Poetry Thursday - Cargoes by John Masefield

Quinquireme... 1/600th scale (via)

Cargoes

Quinquireme of Nineveh from distant Ophir,
Rowing home to haven in sunny Palestine,
With a cargo of ivory,
And apes and peacocks,
Sandalwood, cedarwood, and sweet white wine.

Stately Spanish galleon coming from the Isthmus,
Dipping through the Tropics by the palm-green shores,
With a cargo of diamonds,
Emeralds, amethysts,
Topazes, and cinnamon, and gold moidores.

Dirty British coaster with a salt-caked smoke stack,
Butting through the Channel in the mad March days,
With a cargo of Tyne coal,
Road-rails, pig-lead,
Firewood, iron-ware, and cheap tin trays.

John Masefield (via)

This poem is mentioned by Hugh Aldersey-Williams in "Periodic Tales: the curious lives of the elements": the elements "rise and fall on the tide of cultural whim. [The poem] lists eighteen commodities in its three short verses portraying three eras of global trade and plunder, eleven of them either elements in their pure state or materials which derive their value from the particular nature of one element ingredient".

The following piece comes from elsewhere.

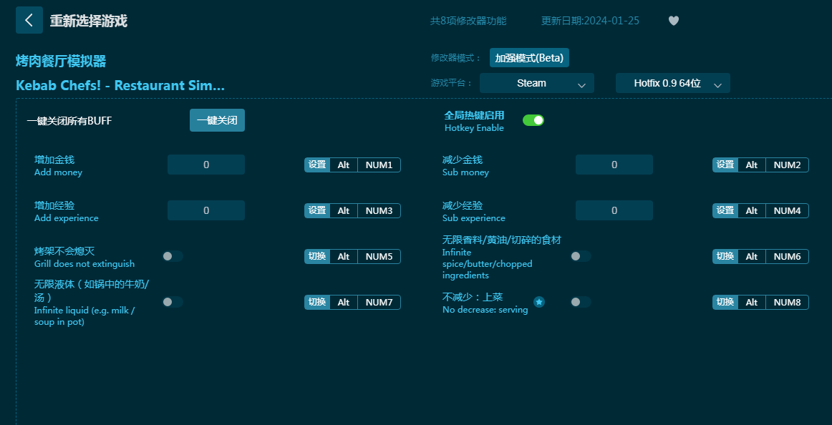This screenshot has height=425, width=832.
Task: Expand the Hotfix 0.9 64位 version dropdown
Action: click(x=672, y=83)
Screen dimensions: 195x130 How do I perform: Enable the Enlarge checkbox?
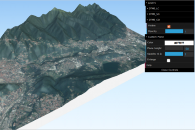[168, 60]
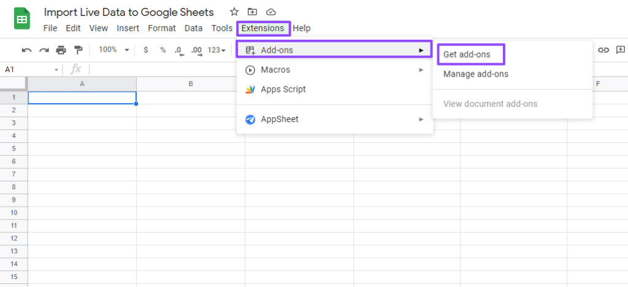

John Masefield (1878-1967) was well known and respected in his day and much anthologised and taught in schools - "I must go down to the sea again" sticks in my mind. Many of his poems had the sea running through them. He went to sea at 14 but deserted ship in New York when "the urge to become a writer and the hopelessness of life as a sailor overtook him." Working in a factory there, he bought up to 20 books a week - essentially he was self-educated.

Many of his poems were set as art songs by British composers of the time, for instance John Ireland's "Sea Fever". He was poet laureate of the UK from 1930 till his death, and his ashes are in Poet's Corner in Westminster Abbey.

Some of his works can be downloaded free as audiobooks from the LibriVox site.